Source data
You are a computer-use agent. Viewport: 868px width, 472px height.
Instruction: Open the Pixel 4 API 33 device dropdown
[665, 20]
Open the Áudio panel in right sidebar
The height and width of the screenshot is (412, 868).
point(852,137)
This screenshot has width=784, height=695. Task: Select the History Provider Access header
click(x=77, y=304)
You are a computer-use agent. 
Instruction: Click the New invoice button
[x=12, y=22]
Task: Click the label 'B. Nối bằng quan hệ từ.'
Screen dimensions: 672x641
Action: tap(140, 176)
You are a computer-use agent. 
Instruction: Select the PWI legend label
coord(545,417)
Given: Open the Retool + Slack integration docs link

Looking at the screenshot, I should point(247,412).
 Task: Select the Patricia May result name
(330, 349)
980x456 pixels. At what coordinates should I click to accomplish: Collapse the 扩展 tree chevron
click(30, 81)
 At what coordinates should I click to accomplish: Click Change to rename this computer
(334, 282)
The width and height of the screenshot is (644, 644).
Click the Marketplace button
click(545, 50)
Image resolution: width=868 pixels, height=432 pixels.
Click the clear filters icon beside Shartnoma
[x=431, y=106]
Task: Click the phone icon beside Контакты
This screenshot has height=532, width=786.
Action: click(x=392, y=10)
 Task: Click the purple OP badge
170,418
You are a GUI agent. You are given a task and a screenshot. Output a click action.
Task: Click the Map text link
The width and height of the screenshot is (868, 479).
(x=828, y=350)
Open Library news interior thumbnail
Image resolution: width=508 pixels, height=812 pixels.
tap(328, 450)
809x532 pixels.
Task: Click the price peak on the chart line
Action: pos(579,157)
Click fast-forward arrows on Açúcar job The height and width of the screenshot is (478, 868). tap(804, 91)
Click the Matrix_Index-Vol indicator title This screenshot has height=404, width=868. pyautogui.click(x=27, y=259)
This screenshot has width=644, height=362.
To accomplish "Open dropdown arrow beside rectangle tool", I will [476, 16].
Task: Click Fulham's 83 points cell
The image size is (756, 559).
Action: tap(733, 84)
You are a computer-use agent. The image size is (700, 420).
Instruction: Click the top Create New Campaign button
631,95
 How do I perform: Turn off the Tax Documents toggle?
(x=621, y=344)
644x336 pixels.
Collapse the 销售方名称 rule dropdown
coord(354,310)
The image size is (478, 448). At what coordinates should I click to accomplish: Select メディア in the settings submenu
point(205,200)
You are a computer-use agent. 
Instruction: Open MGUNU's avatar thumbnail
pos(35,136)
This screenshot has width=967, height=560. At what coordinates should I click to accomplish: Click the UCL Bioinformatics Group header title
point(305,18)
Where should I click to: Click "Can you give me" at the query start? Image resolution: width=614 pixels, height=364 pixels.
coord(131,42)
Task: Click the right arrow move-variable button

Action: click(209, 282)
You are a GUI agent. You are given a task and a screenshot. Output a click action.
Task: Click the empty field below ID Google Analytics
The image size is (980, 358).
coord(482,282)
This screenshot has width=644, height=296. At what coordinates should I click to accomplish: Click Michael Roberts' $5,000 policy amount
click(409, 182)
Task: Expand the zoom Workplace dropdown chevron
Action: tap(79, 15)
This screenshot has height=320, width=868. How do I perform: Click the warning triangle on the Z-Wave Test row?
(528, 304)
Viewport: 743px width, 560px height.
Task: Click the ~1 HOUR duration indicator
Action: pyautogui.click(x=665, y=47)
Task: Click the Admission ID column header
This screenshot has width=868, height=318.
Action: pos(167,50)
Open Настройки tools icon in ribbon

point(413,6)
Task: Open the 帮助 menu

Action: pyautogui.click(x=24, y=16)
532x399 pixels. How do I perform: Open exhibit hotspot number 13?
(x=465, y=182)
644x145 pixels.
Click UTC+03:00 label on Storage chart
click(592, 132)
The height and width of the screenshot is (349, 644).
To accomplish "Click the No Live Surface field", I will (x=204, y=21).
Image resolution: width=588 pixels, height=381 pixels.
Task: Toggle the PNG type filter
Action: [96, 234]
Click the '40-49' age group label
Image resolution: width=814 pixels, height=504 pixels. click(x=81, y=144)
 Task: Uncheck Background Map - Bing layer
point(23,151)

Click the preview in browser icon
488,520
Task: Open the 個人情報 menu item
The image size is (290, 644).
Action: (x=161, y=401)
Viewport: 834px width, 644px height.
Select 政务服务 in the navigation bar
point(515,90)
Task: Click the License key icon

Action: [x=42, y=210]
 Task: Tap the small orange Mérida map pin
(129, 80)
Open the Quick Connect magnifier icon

* Required action: Could you output the lines above, exactly as written, from the one containing "Viewport: 834px width, 644px height." through the last, with both ends included and no others?

* Written answer:
Viewport: 834px width, 644px height.
Select 政务服务 in the navigation bar
point(515,90)
Task: Click the License key icon

Action: [x=42, y=210]
 Task: Tap the small orange Mérida map pin
(129, 80)
Open the Quick Connect magnifier icon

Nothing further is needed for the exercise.